# [Reading passage]
Millennials may be leading the trend with 41% of them choosing to ask for estimates before care is provided, but they aren’t the only ones that are doing it. As many as 18% of the senior population is also doing this, along with 21% of baby boomers (two groups that have much higher costs than millennials).
The one downside of this new trend is that healthcare costs are still coming in above the estimates given 34% of the time, so it’s not a perfect system. In the future, this could be a market for even further disruption by the millennial ruling class.
- Greater Adoption of Electronic Services and Record Keeping
No millennial worth their stripes wants to find out that they can’t do what they want with their personal property, and this feeling easily extends to medical records. Patient care today is not what it used to be, where it took a lot of headache just to get a copy of a particular record or your entire medical history.
As a result of regulations around the use of electronic records and the portability of medical records, millennials don’t have to worry about where their medical history is because they can take it with them. The medical industry is a bit late to the party with their move toward digitization, mainly as a result of privacy concerns and strict regulation around patient records, but this trend was one that was a long time coming, and it took millennials to finally turn it into a reality.
- Movement Toward a Fee-For-Result Payment Model
A major trend that is shaping how care is provided is the view by millennials that medical care is just another quantifiable service that they can purchase (or not) based on cost, among other things.
This fee-for-outcome payment model is one that really changes the game for the medical industry, which is built around a process of providing the care based on a whole-health view of a patient, but which is also creating an environment where healthcare costs are predicted to be 19.8% of GDP in 2020. In the future, millennials are increasingly pushing for healthcare to be something that can be picked off a menu. Have a cold? That will be $40. Trying to diagnose that back pain? You’ll have to pony up $250 for that. This type of pay-for-outcome service could easily send healthcare costs back in the other direction, and fast.

# [Exercise set]
**A.** Answer these questions from the passage on millennials and healthcare, one line each:
(i) What percentage of millennials ask for estimates before care is provided?
(ii) How often do healthcare costs still come in above the estimates given?
(iii) What share of GDP are healthcare costs predicted to reach in 2020?
**B.** Reproduce part of the passage on millennials and healthcare word for word. Begin at the words "Millennials may be" and stop after "millennial ruling class.".

# [Entries shown]

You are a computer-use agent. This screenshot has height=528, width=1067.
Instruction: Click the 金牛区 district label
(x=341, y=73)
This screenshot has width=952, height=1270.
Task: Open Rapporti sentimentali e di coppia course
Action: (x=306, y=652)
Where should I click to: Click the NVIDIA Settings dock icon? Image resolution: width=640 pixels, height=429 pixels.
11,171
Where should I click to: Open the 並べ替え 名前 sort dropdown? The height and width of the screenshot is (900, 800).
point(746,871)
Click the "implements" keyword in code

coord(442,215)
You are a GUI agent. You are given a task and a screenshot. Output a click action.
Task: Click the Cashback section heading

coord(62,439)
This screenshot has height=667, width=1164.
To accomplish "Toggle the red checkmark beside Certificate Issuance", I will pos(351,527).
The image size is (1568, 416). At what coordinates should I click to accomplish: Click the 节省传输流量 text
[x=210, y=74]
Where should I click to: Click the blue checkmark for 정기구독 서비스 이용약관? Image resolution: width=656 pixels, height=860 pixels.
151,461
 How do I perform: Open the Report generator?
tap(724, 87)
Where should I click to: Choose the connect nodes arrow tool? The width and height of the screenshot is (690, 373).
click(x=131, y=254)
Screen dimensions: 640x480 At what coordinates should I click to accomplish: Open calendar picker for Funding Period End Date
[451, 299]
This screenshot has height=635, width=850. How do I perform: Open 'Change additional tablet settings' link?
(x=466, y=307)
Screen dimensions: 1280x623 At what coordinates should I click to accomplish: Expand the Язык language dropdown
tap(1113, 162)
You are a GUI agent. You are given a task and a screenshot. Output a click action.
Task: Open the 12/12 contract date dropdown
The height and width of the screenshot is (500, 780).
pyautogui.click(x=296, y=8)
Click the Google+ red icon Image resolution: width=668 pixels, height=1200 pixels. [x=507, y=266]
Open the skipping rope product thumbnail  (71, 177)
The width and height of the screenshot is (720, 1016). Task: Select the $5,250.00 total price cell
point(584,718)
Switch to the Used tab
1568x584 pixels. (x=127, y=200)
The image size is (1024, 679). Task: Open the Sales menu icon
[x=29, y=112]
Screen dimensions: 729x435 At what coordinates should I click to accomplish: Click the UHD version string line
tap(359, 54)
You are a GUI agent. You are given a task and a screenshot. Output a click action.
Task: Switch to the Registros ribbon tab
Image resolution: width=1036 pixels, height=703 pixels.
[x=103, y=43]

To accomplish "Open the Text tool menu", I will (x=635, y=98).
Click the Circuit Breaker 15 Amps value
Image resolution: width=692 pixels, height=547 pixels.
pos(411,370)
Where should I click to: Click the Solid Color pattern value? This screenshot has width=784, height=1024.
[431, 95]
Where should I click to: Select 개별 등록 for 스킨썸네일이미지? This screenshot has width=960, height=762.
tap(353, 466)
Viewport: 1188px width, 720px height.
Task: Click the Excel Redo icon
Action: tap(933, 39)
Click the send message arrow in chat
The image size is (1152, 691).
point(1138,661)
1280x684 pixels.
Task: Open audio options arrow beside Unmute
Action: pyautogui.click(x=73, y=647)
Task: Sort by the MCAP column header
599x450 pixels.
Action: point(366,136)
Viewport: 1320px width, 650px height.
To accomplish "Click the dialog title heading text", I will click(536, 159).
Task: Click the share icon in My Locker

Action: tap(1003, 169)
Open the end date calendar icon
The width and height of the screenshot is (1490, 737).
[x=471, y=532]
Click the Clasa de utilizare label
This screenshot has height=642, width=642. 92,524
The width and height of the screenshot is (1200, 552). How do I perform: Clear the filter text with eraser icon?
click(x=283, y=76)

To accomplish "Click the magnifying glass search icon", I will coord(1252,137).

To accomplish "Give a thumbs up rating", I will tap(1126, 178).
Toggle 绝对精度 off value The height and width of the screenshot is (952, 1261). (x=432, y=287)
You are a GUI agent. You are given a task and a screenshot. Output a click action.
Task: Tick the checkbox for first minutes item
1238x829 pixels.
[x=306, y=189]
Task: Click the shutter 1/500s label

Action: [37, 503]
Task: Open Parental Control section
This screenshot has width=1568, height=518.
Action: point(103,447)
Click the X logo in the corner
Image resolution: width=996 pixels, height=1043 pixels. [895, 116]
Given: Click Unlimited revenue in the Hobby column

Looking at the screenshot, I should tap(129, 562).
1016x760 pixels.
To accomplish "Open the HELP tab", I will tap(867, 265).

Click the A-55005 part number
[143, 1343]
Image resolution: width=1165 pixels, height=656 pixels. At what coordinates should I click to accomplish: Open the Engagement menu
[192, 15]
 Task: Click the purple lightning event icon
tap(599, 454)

# [Written answers]
**A.**
(i) 41%
(ii) 34% of the time
(iii) 19.8%

**B.**
Millennials may be leading the trend with 41% of them choosing to ask for estimates before care is provided, but they aren’t the only ones that are doing it. As many as 18% of the senior population is also doing this, along with 21% of baby boomers (two groups that have much higher costs than millennials).
The one downside of this new trend is that healthcare costs are still coming in above the estimates given 34% of the time, so it’s not a perfect system. In the future, this could be a market for even further disruption by the millennial ruling class.